Friday night ended up being a bust. It poured and two people canceled, so me and the only other person who showed up just watched a movie and chatted. I was pretty tired from my day at the library anyways (yes, I actually went).
LAST NIGHT, him and I had our evening out. I am still absorbing everything that was said last night. We went downtown around 4, and went and had drinks at a place with a gorgeous view of the city. We left there tipsy and headed for our dinner reservation. All was well, until we sat down to eat. He pointed at a picture on the wall (of Venice) and said "I want to take you there." Now, being hormonal, I got upset and said that that was never going to happen because I knew that I wouldn't see him again after the year ended anyways. We went back and forth on that point, when all of a sudden, he said, "I've fallen in love with you." I excused myself and went to the bathroom. When we left the restaurant, we walked along a scenic route. I let it alllll out. I explained why I was upset, and I choked out that I've fallen in love with him. He said, "Didn't you hear me back at the restaurant? I've fallen in love with you too." Then I cried a little, and vomited. I composed myself, and we went to two more places, and drank and danced. I talked to him about the fact that I am nervous that his ex is coming to the conference, and he assured me that he has no interest in rekindling anything, and that he is "with [me] now." I switched to drinking water at some point, but he got DRUNK. Eventually we made our way home (via public transportation of course) and went to bed. He is still asleep (in this room).
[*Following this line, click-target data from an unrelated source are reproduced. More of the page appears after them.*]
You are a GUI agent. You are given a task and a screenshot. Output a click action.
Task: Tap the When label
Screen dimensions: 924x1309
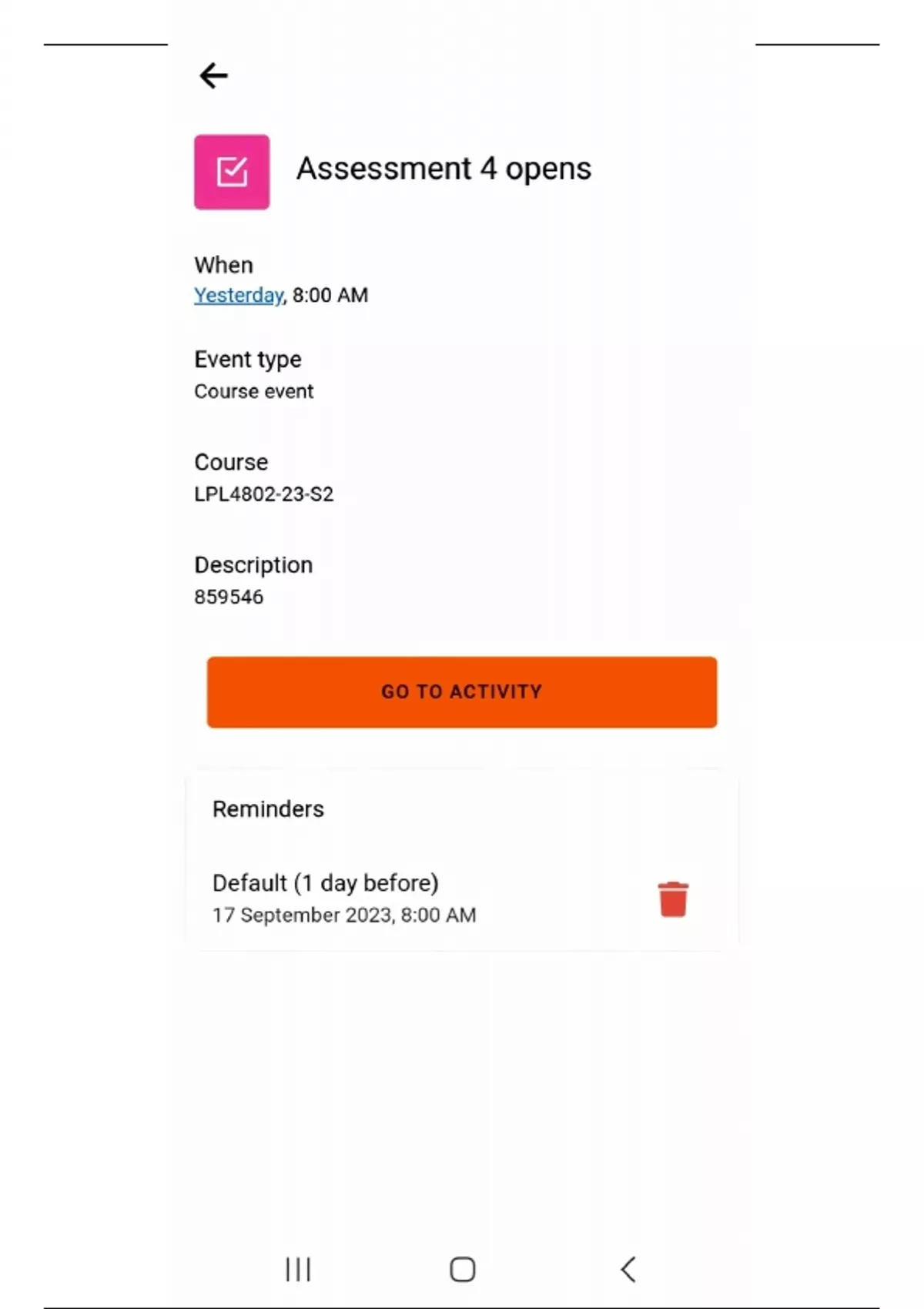pyautogui.click(x=223, y=265)
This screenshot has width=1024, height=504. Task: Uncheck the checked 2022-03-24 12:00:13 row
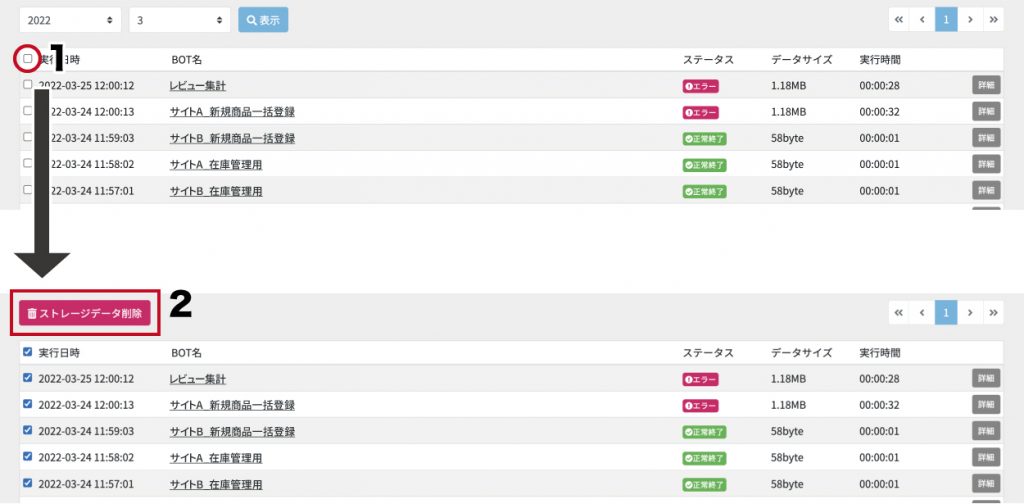coord(27,403)
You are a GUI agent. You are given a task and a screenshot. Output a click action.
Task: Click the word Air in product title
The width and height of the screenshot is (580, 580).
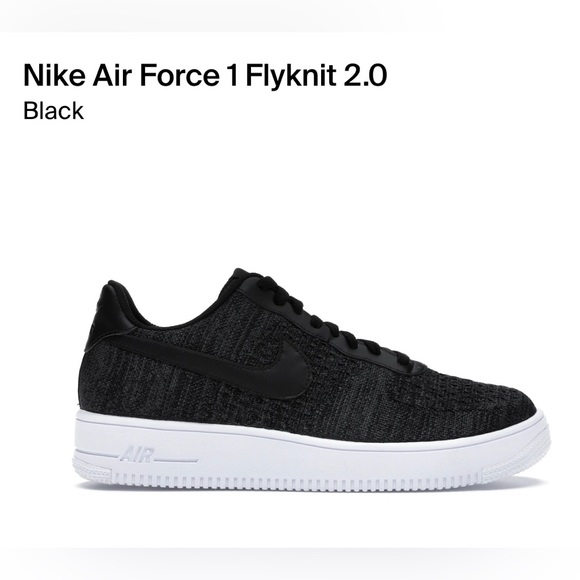[112, 75]
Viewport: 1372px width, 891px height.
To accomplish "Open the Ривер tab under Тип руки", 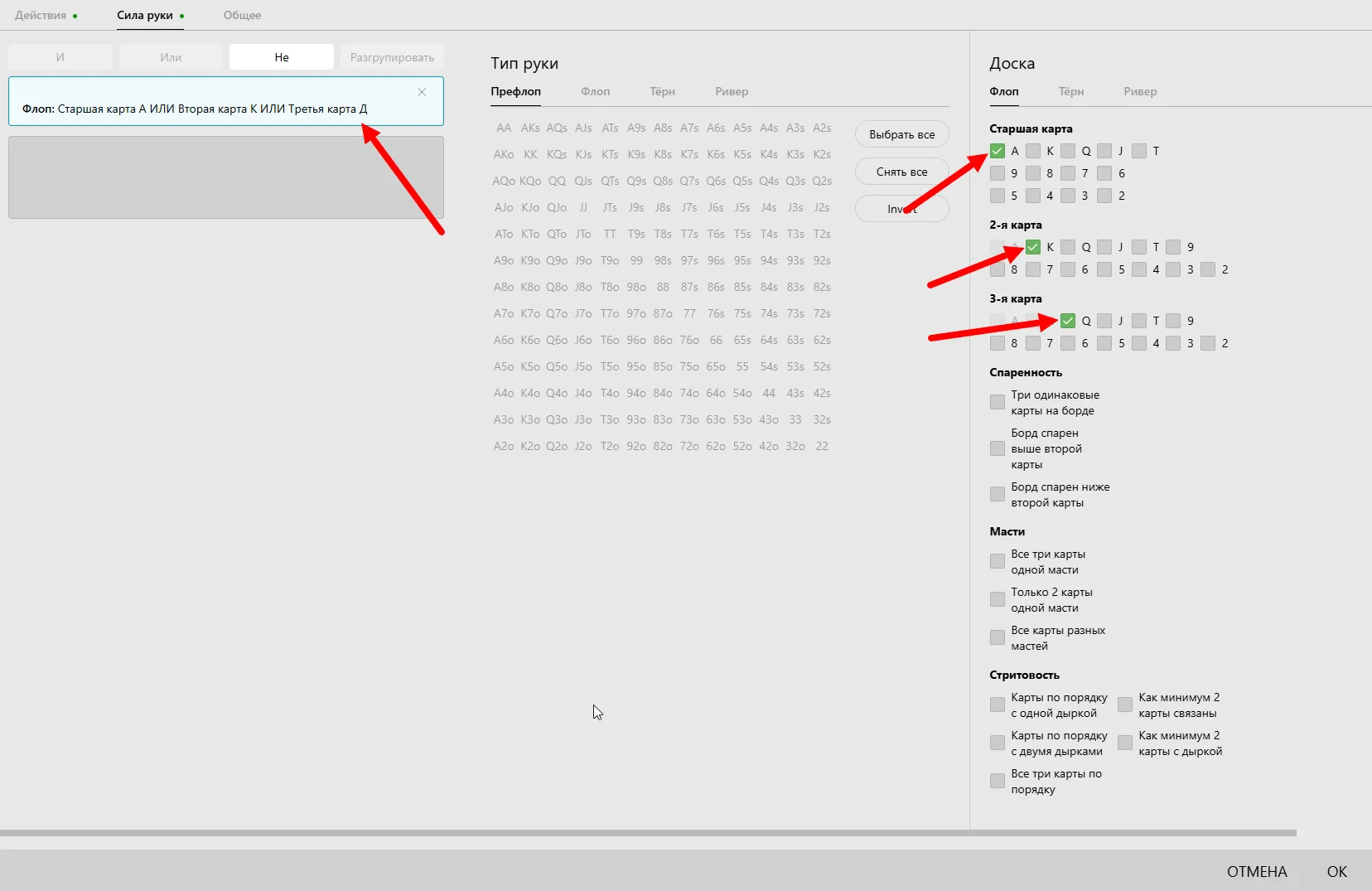I will coord(731,91).
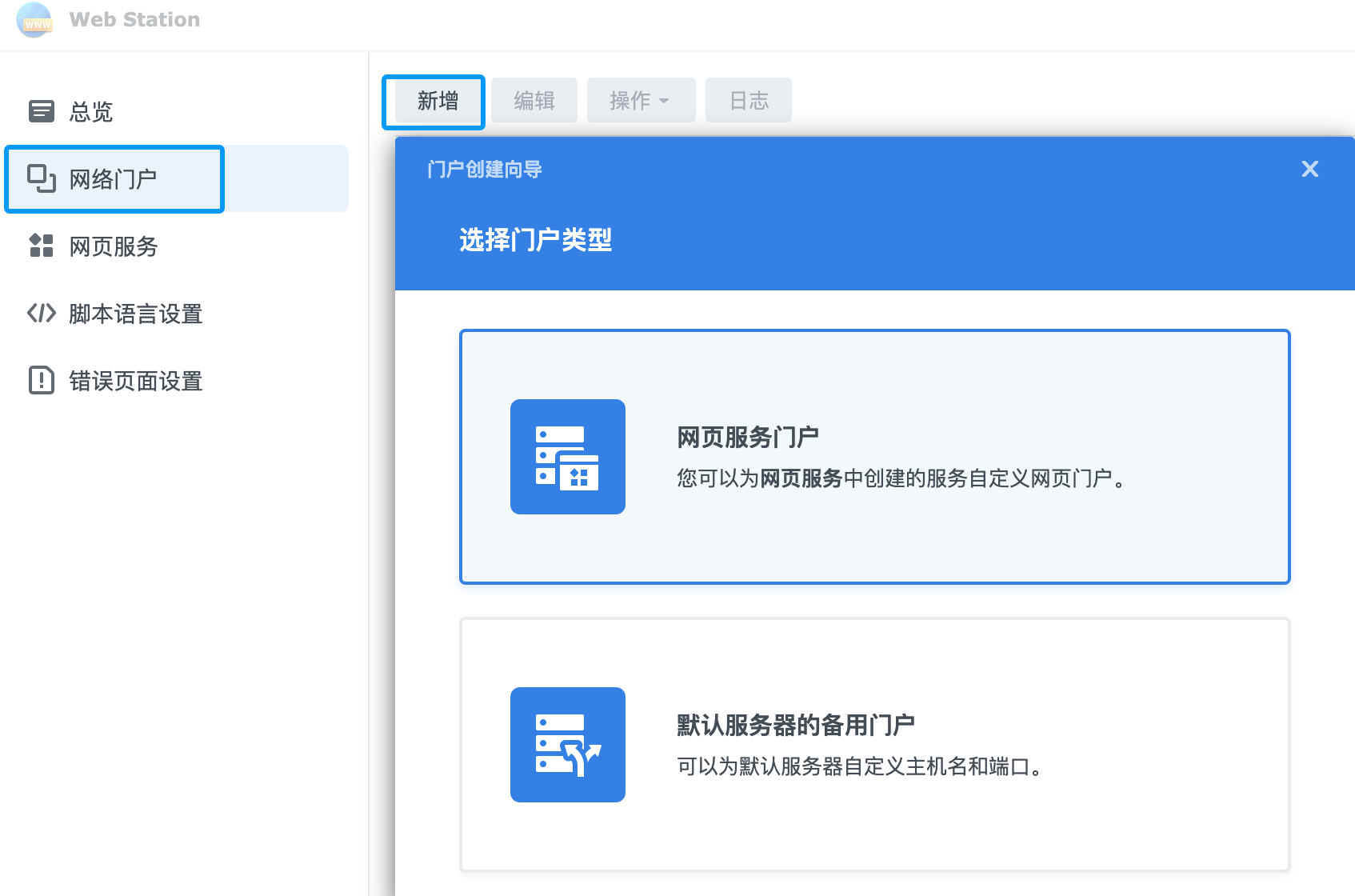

Needless to say, I am still processing all of that. I don't know if I should talk to him more about it, or let it be. I don't know if what was said even changes anything. I guess he felt that way before last night, so it probably doesn't. And by "I've fallen in love with you," he did mean that he IS IN LOVE WITH ME, right? It sounds like a dumb question, but I just find it hard to believe. If that is true, then why aren't we trying to make this work? I have a lot to think about.